# [Material for this exercise]
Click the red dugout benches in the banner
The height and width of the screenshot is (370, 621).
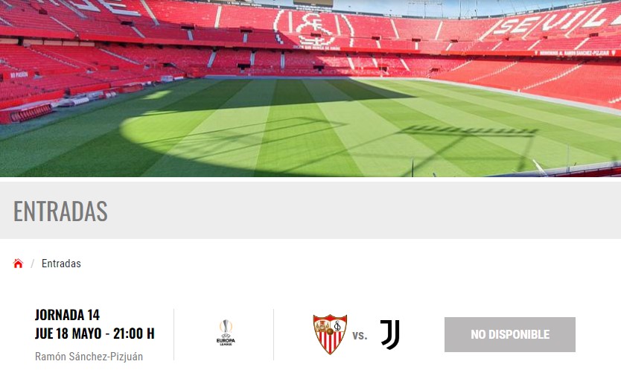27,114
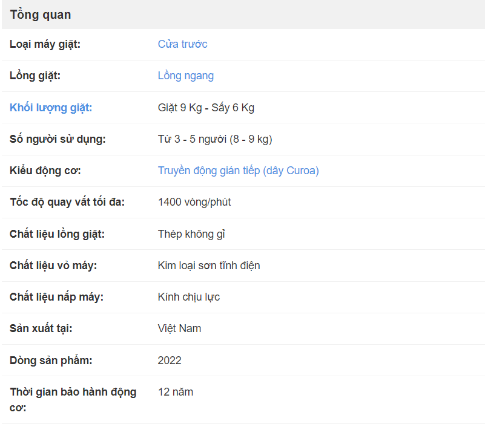Click the Giặt 9 Kg - Sấy 6 Kg value
Screen dimensions: 485x424
click(206, 108)
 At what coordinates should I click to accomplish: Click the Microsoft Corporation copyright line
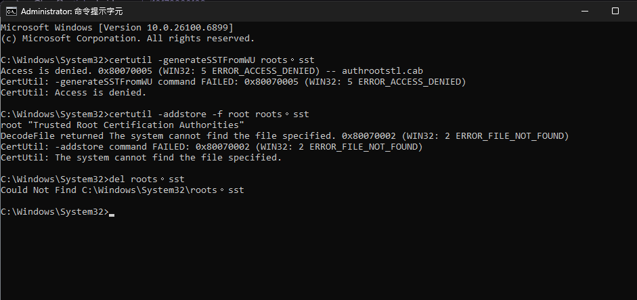(127, 39)
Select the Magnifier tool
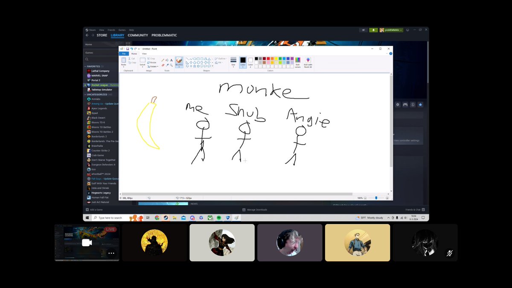The width and height of the screenshot is (512, 288). click(172, 64)

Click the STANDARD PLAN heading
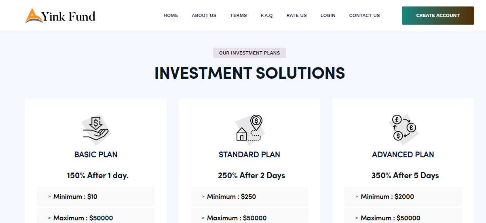[x=249, y=154]
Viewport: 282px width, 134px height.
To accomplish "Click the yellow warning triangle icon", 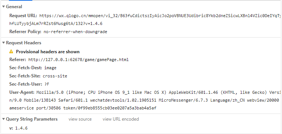I will click(x=11, y=52).
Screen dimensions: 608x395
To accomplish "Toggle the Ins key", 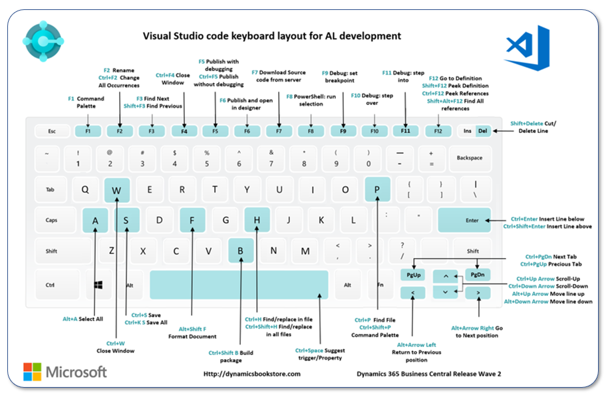I will 466,131.
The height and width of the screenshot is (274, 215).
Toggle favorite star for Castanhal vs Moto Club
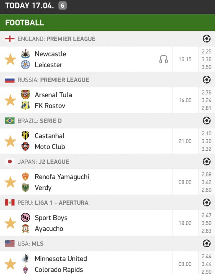(x=10, y=141)

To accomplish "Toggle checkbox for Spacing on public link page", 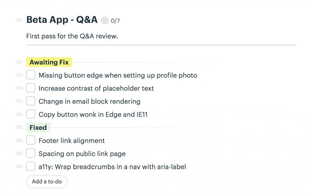I will point(31,153).
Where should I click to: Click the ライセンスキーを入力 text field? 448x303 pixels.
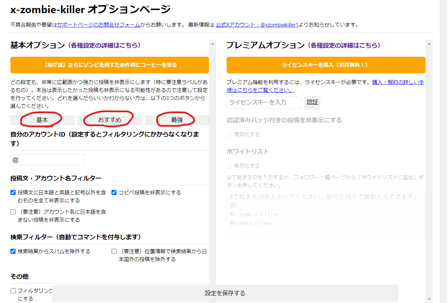(264, 102)
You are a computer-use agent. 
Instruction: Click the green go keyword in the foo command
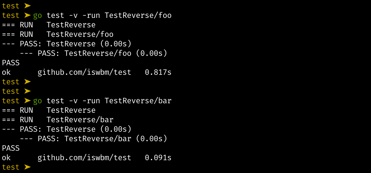pos(37,15)
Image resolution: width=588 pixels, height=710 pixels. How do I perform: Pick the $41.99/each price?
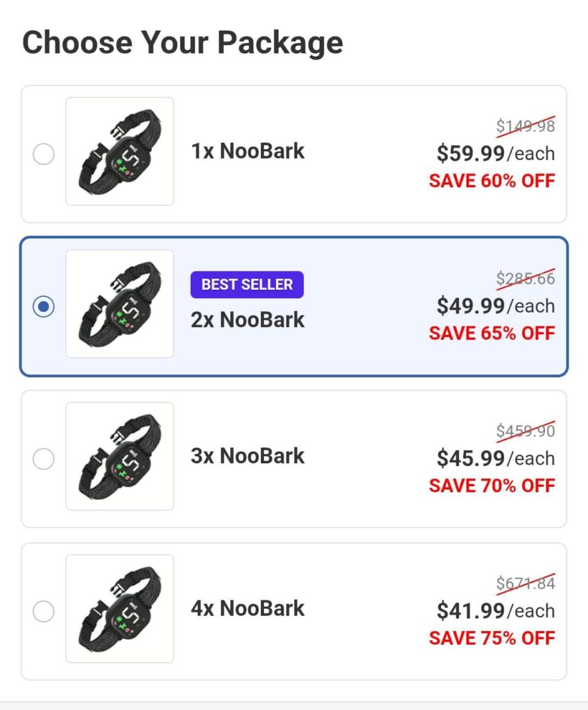tap(495, 610)
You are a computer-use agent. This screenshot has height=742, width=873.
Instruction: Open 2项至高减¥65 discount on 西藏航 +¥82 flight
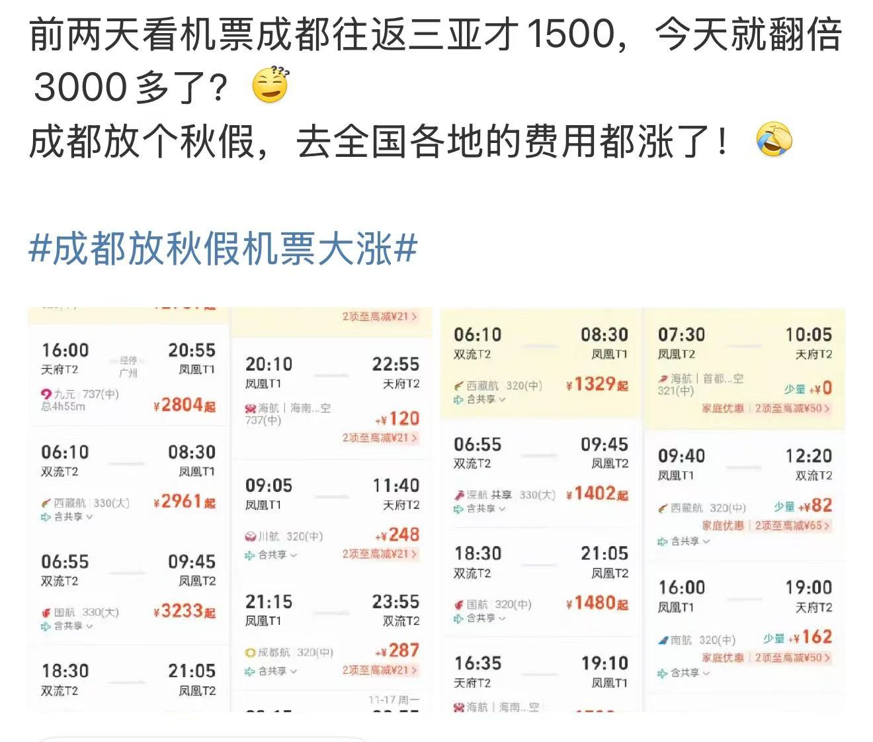pos(792,526)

# [What is required]
Your answer should consist of the lines above that hold the word "agent", copied exactly.

# [Written response]
You are a computer-use agent. 
You are a computer-use agent. This screenshot has height=742, width=873.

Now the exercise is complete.